The ASD database (Shen et al., 2016) lists 1473 allosteric target proteins, 1930 allosteric sites and 56 allosteric pathways. This set could be regarded as a starting point to create a quantitative and time-resolved compendium of allosteric signal transmission, ideally including mutational effects.
Fast computational methods like normal mode analysis (Guarnera and Berezovsky, 2016) and Gaussian networks (Haliloglu et al., 2010), both using a Cff representation, are suitable for the detection of allostery in large sets of proteins. An atomistic and time-resolved picture of signal transmission can be obtained from long (ns to ~s) Molecular Dynamics (MD) simulations combined with structural alphabets and network analysis (Pandini et al., 2012; Craveur et al., 2015). One central discussion point (see'Aim 1') would be, which resolution and CPU power is needed to achieve a given accuracy in the enthalpic, entropic, conformational and temporal changes that are associated with allosteric signals.
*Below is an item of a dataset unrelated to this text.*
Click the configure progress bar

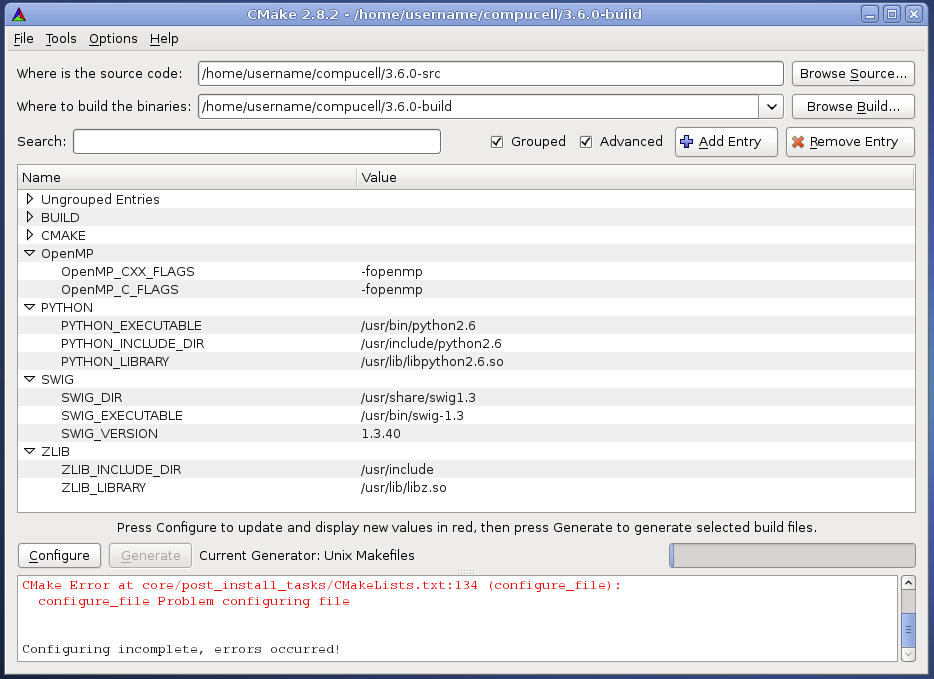[792, 555]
It has been proposed that allostery can spread beyond the limits of protein domains and obligate complexes to neighbours in the allo-network (Karet al., 2010; Nussinov et al., 2011). To predict suitable allosteric ligands, an accurate estimate of the free energy of ligand binding needs to be computed (de Ruiter et al., 2013; Oostenbrink and van Gunsteren, 2005), in particular entropic changes induced by the protein-ligand interactions (Polyanskyet al., 2012a,b). Considering the flexibility of proteins, the relatively small energetic changes involved in allosteric transitions and the fact that water
plays a role in binding processes, it is clear that allosteric ligand or protein design are non-trivial tasks, but methods have been developed to estimate ligand affinities (Pires et al., 2016). We plan to discuss strategies to design allosteric ligands and mutants (see 'Aim 2'), for example by establishing energetic boundary conditions within which one could expect a particular design to be successful.
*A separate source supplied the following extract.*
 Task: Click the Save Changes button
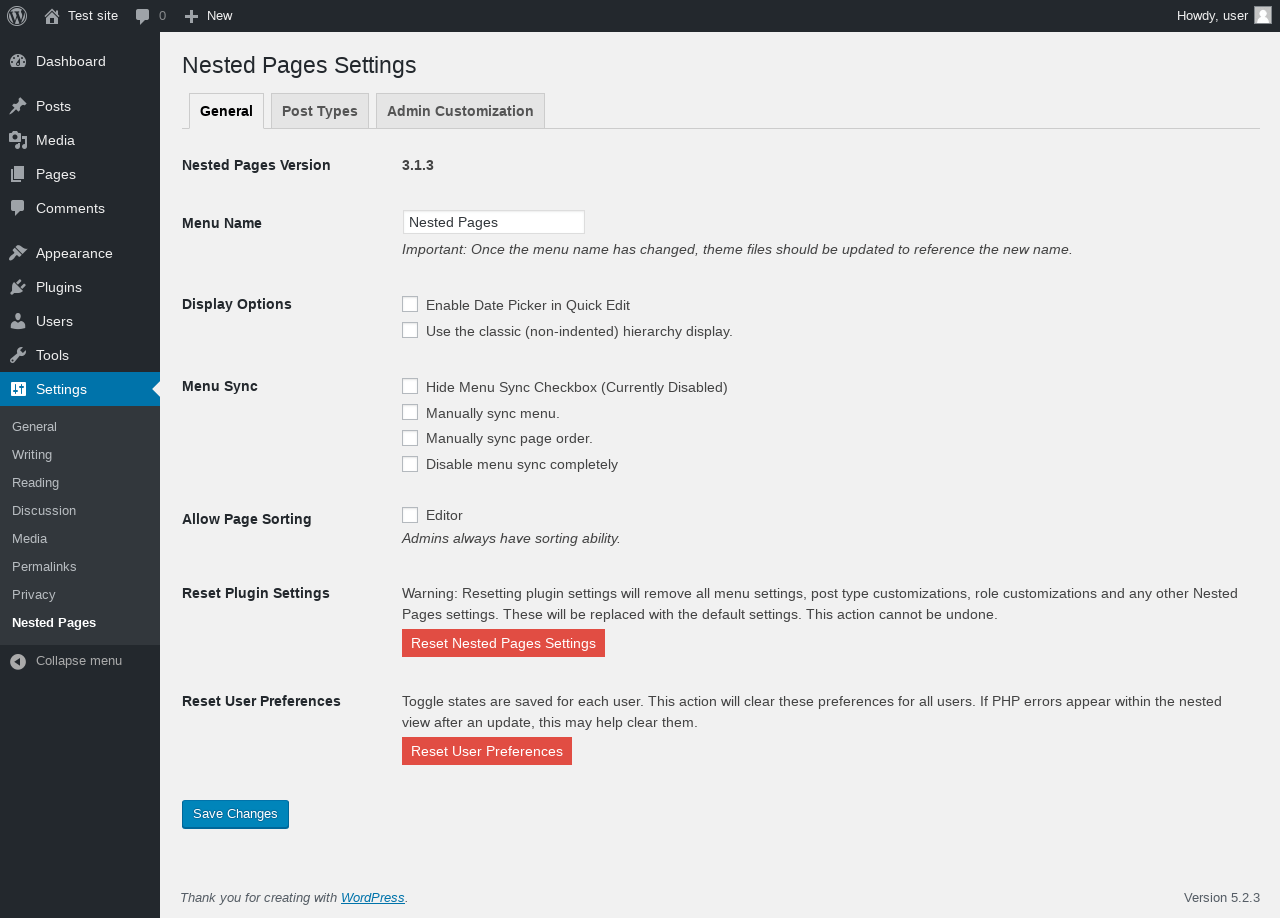tap(235, 814)
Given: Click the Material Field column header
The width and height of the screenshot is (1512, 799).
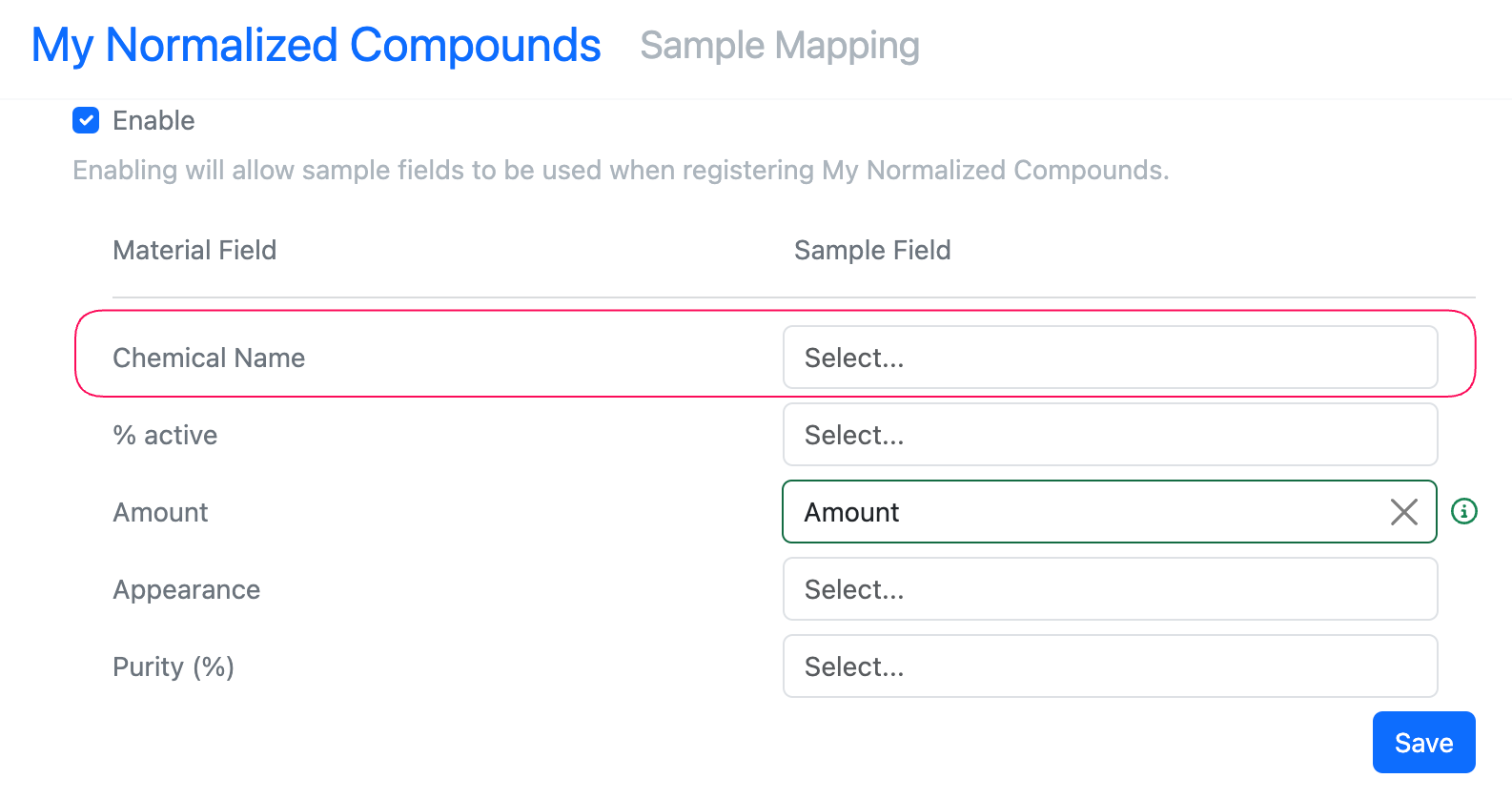Looking at the screenshot, I should coord(194,250).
Allosteric mechanisms can be studied by NMR relaxation experiments and residual dipolar couplings (~s to ms) and interpreted in combination with MD simulations (ns to ~s) (Kern and Zuiderweg, 2003; Salvi et al.,2016). The complementary time scales of NMR and MD provide a solid basis to reliably detect fast and slow allosteric motions. Our computational methods generally do not include interfaces for experimental data and we
will evaluate in the workshop (see 'Aim 3') whether and how NMR and other spectroscopic data can be incorporated into the analysis of simulation trajectories. This would provide an opportunity to study the dependency between the slow motions inferred from NMR and the fast motions sampled by MD. Additionally, joint code development and data sharing will be addressed ('Aim 4') in the workshop.